Is a defendant’s mental or emotional disability considered in determining whether his conduct is negligent?
A defendant is presumed to have average mental abilities and the same knowledge as an average member of the community. A defendant with a mental or emotional disability is not immune from tort liability, and the defendant’s own mental or emotional disability is not considered in determining whether his conduct is negligent.

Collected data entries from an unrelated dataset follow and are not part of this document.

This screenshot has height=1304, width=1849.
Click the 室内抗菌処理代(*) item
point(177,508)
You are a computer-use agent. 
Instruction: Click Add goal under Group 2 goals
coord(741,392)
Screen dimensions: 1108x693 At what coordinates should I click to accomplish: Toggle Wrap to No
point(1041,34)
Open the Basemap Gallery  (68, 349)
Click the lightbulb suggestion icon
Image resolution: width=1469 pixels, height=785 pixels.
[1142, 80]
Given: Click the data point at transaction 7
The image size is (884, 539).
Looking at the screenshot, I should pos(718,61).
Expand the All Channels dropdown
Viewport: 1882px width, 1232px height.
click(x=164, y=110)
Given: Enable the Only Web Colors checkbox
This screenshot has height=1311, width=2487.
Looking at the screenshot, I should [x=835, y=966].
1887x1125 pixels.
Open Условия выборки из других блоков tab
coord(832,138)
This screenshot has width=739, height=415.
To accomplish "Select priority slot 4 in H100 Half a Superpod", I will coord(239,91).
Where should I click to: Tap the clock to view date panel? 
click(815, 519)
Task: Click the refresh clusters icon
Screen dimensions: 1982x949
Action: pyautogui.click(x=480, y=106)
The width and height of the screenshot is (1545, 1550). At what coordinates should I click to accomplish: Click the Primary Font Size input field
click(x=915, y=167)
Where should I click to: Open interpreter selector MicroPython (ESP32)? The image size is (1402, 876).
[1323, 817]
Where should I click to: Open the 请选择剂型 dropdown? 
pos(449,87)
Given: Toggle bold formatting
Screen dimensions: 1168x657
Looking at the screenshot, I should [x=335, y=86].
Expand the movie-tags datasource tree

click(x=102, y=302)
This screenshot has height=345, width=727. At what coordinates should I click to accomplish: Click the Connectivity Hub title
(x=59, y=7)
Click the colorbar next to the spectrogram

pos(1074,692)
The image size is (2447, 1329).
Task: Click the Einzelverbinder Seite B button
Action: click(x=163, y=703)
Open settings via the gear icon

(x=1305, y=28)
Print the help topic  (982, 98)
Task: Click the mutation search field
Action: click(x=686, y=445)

But physical disability yes
Abnormally dangerous activity
A defendant engaged in an abnormally dangerous activity may be held strictly liable for personal injuries and property damage caused by the activity, regardless of the precautions taken to prevent the harm. An abnormally dangerous activity is one that (i) creates a foreseeable and highly significant risk of physical harm even when reasonable care is exercised; and (ii) is not commonly engaged in. Strict liability for an abnormally dangerous activity exists only if harm that actually occurs results from the risk that made the activity abnormally dangerous in the first place. As is the case with superseding causes in negligence, the defendant’s liability can be cut off by unforeseeable intervening causes.
Private necessity elements
The privilege of necessity is available to a person who enters or remains on the land of another to prevent serious harm, which typically is substantially more serious than the invasion or interference itself. Private necessity is a qualified privilege to protect an interest of the defendant or a limited number of other persons from serious harm when the interference is reasonably necessary to prevent such harm. Despite this privilege, the property owner is entitled to recover actual damages, but cannot recover nominal or punitive damages nor use force to eject the defendant.
Negligence per se occurs when
when a defendant violates a criminal or regulatory statute that imposes a specific duty on the defendant, and the act proximately caused the kind of harm the statute was designed to prevent. Additionally, the plaintiff must be in the class of people intended to be protected by the statute.
However, a defendant may be able to avoid liability under a negligence per se theory by proving that compliance with the statute or regulation would have involved a greater risk of physical harm to the defendant or others than noncompliance would have (e.g., it was an emergency).